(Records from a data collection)
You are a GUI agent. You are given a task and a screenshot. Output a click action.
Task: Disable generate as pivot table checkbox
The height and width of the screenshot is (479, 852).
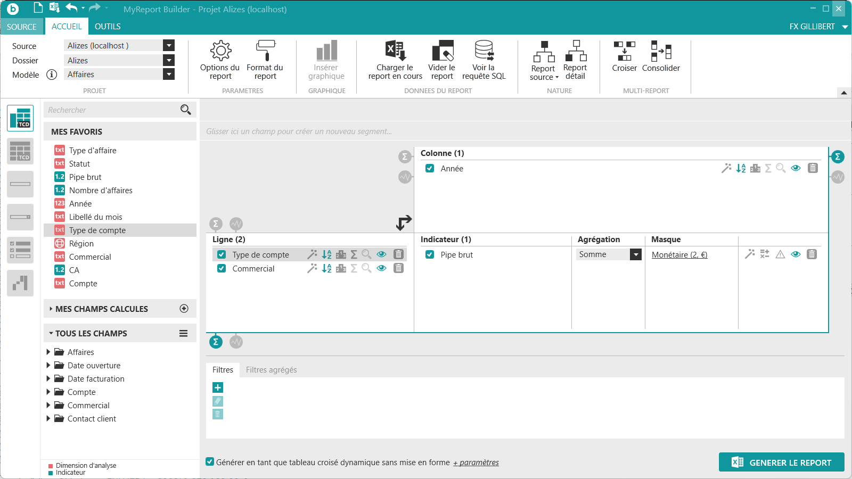210,462
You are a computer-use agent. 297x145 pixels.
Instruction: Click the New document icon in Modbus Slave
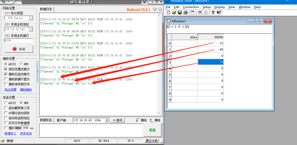(x=168, y=13)
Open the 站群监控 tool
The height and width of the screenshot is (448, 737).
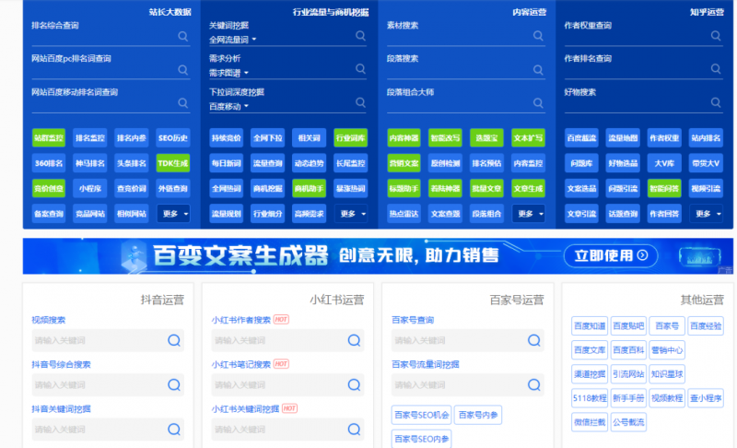click(48, 138)
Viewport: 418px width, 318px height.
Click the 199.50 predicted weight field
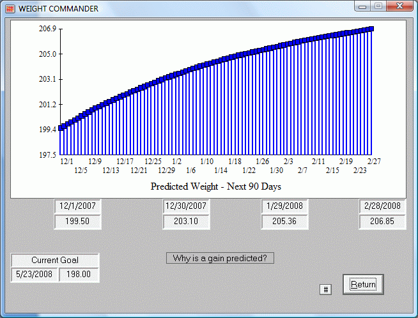(x=77, y=222)
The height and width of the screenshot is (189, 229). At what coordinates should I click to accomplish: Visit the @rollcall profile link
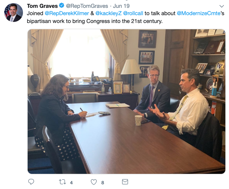click(133, 13)
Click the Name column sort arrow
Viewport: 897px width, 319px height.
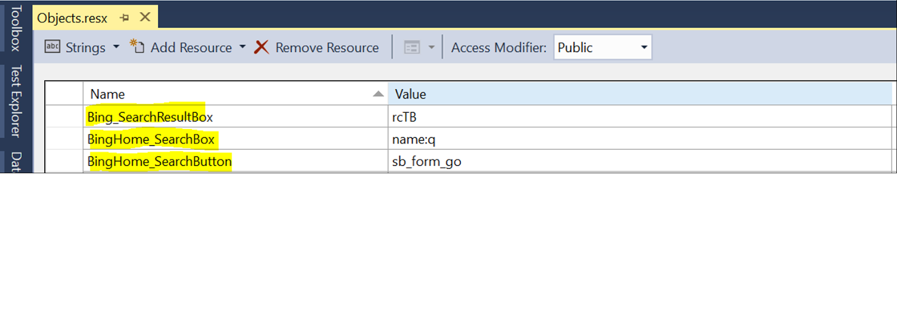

**Assignment:** Each line above with the string "agent" should be reported in full.

**Completed task:**
You are a GUI agent. You are given a task and a screenshot. Output a click action.
You are a computer-use agent. 297x145 pixels.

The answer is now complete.